Remarque préliminaire : cette feuille veut répondre à l'attente des trois quarts des auditeurs habituels de ce cours. Elle n'est pas, une leçon sur la doctrine traditionnelle du sacrifice de la Messe - nous la supposerons connue ! - mais elle veut surtout faire comprendre comment un prêtre ou même simplement un chrétien logique et fervent peuvent trouver dans leurs messes fréquentes et même quotidiennes une saveur, une joie spirituelles sans avoir pour cela besoin d'être devenus d'une sainteté irréprochable.
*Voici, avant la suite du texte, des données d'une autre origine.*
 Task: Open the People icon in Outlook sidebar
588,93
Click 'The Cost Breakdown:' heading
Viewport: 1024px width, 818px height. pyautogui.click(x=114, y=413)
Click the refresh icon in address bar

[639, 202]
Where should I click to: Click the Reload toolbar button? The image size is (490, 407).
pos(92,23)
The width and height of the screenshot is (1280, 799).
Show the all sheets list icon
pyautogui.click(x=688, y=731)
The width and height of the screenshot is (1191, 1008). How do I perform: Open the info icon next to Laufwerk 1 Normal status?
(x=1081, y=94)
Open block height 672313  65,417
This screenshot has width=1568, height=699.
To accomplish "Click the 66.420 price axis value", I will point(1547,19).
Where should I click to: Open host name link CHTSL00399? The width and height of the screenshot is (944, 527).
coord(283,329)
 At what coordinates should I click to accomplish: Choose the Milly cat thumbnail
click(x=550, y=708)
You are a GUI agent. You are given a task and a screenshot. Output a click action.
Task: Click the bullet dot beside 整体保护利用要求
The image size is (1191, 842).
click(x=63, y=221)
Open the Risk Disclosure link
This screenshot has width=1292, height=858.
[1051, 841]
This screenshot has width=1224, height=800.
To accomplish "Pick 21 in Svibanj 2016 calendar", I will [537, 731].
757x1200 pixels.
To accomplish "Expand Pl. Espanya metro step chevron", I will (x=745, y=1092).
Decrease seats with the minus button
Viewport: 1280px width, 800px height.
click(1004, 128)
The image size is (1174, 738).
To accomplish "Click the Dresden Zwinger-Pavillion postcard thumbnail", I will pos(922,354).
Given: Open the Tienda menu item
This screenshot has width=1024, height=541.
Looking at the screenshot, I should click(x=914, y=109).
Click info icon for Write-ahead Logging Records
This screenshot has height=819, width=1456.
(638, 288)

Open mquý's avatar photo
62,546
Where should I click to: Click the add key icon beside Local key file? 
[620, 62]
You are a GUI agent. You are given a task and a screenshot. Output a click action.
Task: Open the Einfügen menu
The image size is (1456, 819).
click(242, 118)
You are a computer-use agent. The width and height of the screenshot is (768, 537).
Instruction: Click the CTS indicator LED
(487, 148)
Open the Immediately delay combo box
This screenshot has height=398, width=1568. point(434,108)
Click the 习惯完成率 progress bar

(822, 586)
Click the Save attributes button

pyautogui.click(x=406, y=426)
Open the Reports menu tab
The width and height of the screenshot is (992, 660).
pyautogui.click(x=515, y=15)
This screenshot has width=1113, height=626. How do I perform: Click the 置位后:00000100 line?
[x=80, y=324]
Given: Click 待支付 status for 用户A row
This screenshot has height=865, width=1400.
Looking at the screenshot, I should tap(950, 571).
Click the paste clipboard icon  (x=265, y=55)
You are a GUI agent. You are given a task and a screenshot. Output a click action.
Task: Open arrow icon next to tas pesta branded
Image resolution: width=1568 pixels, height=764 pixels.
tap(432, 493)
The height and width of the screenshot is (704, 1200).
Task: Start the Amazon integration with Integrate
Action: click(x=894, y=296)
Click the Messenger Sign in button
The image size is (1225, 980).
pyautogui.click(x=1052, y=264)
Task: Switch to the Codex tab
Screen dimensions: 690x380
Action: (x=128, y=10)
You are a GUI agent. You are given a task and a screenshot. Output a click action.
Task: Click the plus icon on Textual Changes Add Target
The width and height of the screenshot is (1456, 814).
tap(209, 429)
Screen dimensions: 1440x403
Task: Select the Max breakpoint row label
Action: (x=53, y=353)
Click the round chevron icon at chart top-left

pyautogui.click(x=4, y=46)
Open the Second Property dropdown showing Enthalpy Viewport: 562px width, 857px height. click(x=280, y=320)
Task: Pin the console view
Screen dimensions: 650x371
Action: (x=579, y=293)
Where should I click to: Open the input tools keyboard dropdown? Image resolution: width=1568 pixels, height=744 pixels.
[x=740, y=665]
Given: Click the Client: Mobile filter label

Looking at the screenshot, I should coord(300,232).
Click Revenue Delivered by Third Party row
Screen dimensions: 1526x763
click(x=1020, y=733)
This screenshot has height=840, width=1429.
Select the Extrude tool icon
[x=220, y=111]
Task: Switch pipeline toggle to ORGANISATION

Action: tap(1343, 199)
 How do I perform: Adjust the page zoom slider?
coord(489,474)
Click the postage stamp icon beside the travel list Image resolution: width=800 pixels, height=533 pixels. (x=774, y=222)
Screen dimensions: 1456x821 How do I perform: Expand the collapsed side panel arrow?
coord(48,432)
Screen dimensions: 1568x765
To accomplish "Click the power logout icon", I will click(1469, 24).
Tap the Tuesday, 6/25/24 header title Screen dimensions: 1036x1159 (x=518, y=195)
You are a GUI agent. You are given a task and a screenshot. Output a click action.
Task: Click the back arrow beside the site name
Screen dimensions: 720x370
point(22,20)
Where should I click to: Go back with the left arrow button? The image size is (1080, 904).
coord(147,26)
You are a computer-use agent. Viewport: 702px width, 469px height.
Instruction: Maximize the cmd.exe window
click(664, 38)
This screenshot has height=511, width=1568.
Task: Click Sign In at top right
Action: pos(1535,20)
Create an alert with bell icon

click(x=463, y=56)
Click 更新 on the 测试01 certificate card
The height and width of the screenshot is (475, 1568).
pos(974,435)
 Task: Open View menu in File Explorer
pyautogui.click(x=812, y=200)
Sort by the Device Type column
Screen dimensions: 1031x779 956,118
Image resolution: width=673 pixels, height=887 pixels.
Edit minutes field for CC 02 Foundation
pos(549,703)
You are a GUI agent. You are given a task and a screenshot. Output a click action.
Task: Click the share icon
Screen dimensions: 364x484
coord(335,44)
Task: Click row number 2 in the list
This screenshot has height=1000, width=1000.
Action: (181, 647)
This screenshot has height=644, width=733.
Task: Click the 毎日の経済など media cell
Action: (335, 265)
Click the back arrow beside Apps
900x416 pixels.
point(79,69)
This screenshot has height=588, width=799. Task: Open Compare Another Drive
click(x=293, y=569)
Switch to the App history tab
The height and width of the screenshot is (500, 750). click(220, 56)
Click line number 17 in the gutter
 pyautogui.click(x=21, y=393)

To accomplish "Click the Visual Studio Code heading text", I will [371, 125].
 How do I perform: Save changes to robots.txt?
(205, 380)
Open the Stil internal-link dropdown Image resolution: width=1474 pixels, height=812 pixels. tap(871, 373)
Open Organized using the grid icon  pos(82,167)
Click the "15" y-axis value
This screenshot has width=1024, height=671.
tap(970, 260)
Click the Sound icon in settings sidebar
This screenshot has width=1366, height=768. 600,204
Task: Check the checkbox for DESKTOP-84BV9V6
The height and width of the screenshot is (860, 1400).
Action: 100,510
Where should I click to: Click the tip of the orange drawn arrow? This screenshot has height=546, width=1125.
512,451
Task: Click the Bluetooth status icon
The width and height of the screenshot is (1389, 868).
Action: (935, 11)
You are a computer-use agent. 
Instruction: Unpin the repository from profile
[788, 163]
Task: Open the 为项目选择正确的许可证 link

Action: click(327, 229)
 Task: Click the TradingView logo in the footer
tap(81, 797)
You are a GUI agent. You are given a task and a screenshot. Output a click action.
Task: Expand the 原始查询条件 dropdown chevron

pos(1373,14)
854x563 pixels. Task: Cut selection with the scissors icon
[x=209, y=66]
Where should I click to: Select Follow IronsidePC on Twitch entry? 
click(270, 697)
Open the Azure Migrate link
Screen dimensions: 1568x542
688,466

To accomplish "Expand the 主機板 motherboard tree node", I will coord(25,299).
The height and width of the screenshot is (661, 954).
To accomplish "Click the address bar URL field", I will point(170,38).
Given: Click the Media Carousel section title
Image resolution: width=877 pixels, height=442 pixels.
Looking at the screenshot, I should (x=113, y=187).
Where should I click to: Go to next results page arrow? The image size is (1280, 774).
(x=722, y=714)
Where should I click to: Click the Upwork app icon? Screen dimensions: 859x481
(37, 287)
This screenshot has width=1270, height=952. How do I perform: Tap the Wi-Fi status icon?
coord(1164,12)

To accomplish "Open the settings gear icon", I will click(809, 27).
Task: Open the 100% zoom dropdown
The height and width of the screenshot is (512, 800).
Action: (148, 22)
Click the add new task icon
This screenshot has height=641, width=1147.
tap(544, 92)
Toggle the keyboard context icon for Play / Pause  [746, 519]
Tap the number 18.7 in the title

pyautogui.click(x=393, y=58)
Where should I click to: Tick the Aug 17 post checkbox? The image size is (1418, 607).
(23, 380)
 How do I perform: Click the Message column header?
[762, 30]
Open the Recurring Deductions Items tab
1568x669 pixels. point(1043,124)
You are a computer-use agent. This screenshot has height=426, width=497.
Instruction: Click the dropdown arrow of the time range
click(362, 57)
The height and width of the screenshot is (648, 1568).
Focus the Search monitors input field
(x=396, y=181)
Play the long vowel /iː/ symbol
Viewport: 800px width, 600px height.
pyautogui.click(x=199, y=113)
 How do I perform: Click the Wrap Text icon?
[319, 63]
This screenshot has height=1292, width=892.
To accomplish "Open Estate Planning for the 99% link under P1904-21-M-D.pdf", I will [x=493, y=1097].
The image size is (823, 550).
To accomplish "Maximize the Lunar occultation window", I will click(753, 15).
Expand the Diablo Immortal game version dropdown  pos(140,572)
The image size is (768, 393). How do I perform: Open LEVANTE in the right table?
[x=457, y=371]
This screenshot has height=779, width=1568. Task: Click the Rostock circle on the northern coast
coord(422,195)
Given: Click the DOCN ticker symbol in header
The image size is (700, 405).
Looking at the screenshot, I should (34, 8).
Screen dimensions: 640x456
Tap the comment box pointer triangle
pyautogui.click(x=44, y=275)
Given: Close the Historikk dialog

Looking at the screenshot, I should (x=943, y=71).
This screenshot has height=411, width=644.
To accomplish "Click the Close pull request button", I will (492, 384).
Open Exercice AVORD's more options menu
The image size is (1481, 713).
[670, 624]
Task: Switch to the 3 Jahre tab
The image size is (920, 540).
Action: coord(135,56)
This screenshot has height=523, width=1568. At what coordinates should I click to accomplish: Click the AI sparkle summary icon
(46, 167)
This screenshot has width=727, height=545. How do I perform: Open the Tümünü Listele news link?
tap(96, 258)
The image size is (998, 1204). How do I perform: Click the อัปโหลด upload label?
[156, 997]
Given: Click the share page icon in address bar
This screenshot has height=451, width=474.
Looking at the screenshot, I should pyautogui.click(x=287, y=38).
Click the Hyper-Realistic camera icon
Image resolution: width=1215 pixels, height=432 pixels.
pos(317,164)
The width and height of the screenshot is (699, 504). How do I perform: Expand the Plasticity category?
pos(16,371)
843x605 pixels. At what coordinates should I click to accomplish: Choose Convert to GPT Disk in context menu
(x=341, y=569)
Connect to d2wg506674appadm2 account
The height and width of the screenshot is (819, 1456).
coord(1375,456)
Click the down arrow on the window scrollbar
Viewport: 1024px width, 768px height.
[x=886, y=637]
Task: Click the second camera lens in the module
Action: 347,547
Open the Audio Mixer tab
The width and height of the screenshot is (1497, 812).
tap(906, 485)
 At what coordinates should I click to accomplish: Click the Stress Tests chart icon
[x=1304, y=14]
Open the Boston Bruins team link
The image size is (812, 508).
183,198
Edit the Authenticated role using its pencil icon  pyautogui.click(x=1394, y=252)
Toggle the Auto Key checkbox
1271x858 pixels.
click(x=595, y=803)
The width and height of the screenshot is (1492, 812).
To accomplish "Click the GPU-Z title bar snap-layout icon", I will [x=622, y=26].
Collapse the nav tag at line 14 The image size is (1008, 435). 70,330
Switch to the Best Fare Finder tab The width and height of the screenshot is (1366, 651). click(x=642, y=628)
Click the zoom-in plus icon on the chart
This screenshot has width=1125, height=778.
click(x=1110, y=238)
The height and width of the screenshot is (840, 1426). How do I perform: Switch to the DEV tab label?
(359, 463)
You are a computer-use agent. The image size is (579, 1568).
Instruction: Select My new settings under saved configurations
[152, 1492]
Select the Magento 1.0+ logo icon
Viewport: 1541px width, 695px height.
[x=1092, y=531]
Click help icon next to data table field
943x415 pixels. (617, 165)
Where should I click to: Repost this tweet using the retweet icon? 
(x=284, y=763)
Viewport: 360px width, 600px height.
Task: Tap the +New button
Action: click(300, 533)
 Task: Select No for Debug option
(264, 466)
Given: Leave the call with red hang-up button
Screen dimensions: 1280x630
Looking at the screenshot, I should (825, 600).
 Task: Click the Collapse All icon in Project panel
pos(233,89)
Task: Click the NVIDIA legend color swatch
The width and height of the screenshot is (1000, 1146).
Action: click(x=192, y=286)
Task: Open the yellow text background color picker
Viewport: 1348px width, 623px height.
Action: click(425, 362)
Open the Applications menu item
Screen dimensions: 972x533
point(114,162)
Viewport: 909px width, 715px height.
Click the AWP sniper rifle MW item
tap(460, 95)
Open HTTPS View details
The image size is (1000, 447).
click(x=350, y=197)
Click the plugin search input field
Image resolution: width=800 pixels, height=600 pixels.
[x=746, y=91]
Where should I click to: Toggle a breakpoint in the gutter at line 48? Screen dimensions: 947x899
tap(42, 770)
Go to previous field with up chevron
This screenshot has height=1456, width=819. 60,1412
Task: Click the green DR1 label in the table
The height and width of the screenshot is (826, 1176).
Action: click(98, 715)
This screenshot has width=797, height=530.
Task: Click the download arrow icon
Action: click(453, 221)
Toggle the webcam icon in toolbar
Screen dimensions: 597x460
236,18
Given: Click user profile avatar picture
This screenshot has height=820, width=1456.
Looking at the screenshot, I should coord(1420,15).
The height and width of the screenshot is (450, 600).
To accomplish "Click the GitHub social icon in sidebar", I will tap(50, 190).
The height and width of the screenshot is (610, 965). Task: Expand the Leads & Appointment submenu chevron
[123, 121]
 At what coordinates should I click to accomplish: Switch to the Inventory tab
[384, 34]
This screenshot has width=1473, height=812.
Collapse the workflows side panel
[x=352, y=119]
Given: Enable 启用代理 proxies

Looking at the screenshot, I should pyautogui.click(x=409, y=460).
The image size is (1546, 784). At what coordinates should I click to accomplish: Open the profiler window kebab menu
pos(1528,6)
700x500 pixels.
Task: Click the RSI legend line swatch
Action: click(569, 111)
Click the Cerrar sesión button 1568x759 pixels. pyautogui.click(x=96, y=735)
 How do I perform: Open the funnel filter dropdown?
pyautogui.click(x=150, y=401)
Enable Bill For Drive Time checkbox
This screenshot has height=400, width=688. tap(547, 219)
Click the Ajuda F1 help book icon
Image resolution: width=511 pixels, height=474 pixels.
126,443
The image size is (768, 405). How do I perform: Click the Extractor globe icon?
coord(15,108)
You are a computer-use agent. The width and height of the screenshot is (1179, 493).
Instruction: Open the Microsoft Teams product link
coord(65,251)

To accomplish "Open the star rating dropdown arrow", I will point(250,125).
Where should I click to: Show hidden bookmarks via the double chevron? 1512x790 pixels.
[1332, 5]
La messe est le renouvellement de la mort et de la résurrection du Christ. La Messe est l'acte religieux le plus complet La communion qui fait partie intégrale de la Messe est l'acte religieux individuel et collectif qui pourrait être.le plus parfait Les rites de la Messe s'inspirent d'une théologie du sacrifice, d'une MAGIE SACREE qu'il n'est pas inutile de rappeler d'abord
I LA NOTION DE SUBSTITUTION
Dans tout sacrifice, la victime offerte et immolée (mise en tas !) est sacrifiée à la place de celui qui veut offrir ce sacrifice. C'est facile à comprendre dans les sacrifices antiques, c'est moins évident dans le sacrifice de la Messe, mais non moins réel. Le Christ est offert pour celui qui a demandé la Messe. C'est tout le problène des intentions de messe : est-ce le saorifice religieux et intérieur du prêtre qui est ainsi « payé » acheté ( ! ) pour être offert en son efficacité mystérieuse, ou seulement ( ? ) l'actualisation du sacrifice du Christ ? Dans les deux cas, il y a substitution du prêtre et du Christ ..au demandeur - payeur du sacrifice. Comme dans toute Messe, il n'y a qu'un seul prêtre et qu'une seule victime, le Christ, le Christ se substitue à l'impétrant . Mais celui qui demande une Messe n'a-t-il rien à faire ?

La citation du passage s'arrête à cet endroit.